转移复发是肝癌预后差的主要原因。我们已报道miR-338-3p在肝癌中下调，其高表达可抑制或逆转肝癌细胞侵袭，但miR-338-3p下调机制不明。我们发现：乙肝X蛋白（HBx）可抑制miR-338-3p表达，其机制可能与转录因子ZNF263有关。我们推测，HBx通过ZNF263抑制miR-338-3p转录促进肝癌进展，并已在细胞和临床标本中获得初步验证。为此,本项目拟首先通过体内外实验明确HBx对miR-338-3p在肝癌进展中的作用；再确定ZNF263直接调控miR-338-3p启动子及结合位点；阐明ZNF263介导了HBx对miR-338-3p的调控；最后在动物和临床组织中验证HBx/ZNF263与miR-338-3p及肝癌进展、预后的关系。本项目旨在获得HBx通过ZNF263下调miR-338-3p促进肝癌进展的可靠证据，为确立miR-338-3p为肝癌防治新靶点提供可靠的实验依据。

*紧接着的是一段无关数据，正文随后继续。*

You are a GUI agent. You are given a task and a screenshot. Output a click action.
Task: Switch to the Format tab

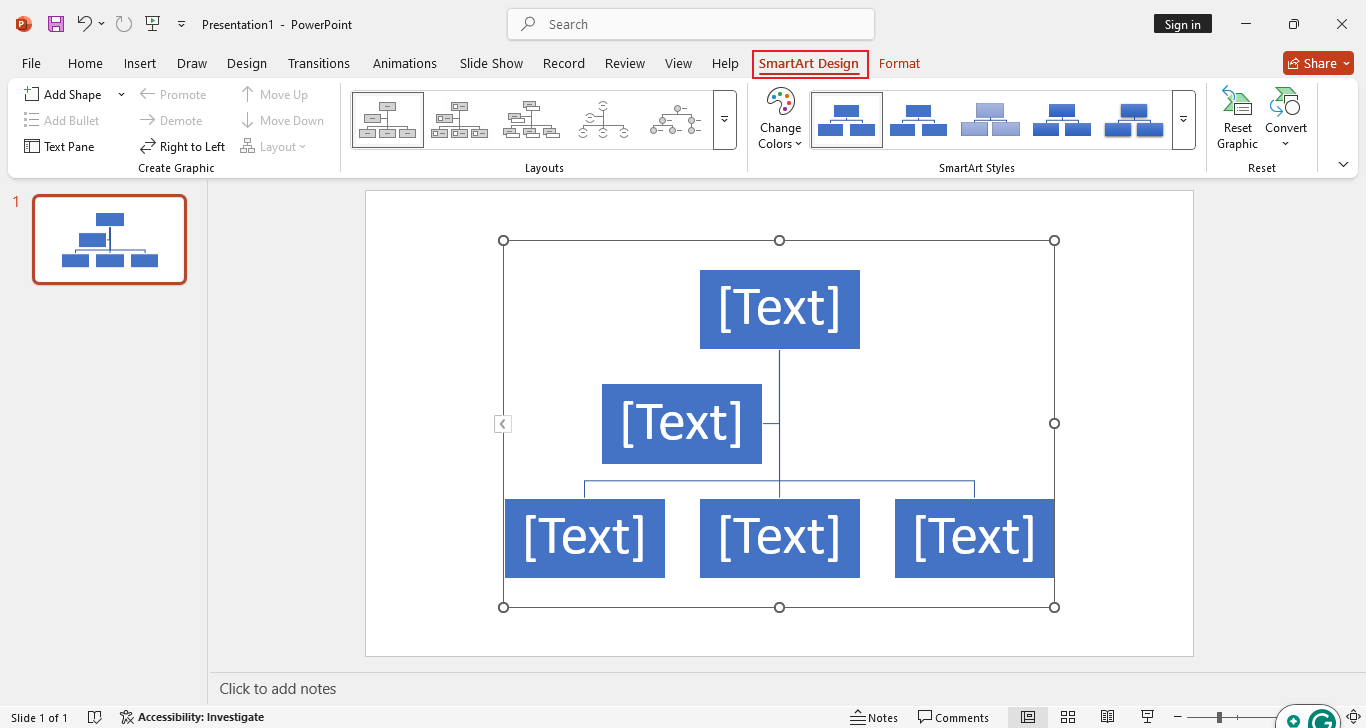coord(899,63)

研究表明乙肝病毒x蛋白（HBx）可调控miRNA表达，通过与miRNA的共同作用促进肝癌的发生发展。本课题组前期已报道miR-338-3p在肝癌中下调，其低表达可抑制或逆转肝癌细胞侵袭，但miR-338-3p下调机制不明。HBx 是否是调控miR-338-3p的表达促进肝癌的侵袭转移也不清楚。通过本项目的研究，我们发现通过对检测肝癌组织及肝癌细胞中HBx和miR-338-3p表达水平，并结合临床资料进行相关性分析。分别转染或共转染HBx、HBx siRNA及其相应阴性对照后，观察肝癌细胞中miR-338-3p表达量的变化；结合免疫沉淀等方法进一步明确HBx调控miR-338-3p具体机制。我们的研究结果发现HBx在肝癌组织和肝癌细胞中表达显著上调，其高表达与miR-338-3p低表达密切正相关。本研究证实肝癌细胞中高表达HBx可抑制miR -338-3p的表达。通过免疫沉淀等相关实验证实HBx可以靶向作用于ZNF263调控miR-338-3p的表达。本项目的结果不仅揭示HBx可通过ZNF263抑制miR-338-3p的表达，而且将为确定miR-338-3p作为抗乙肝-肝癌细胞的治疗新靶点提供科学依据和理论基础。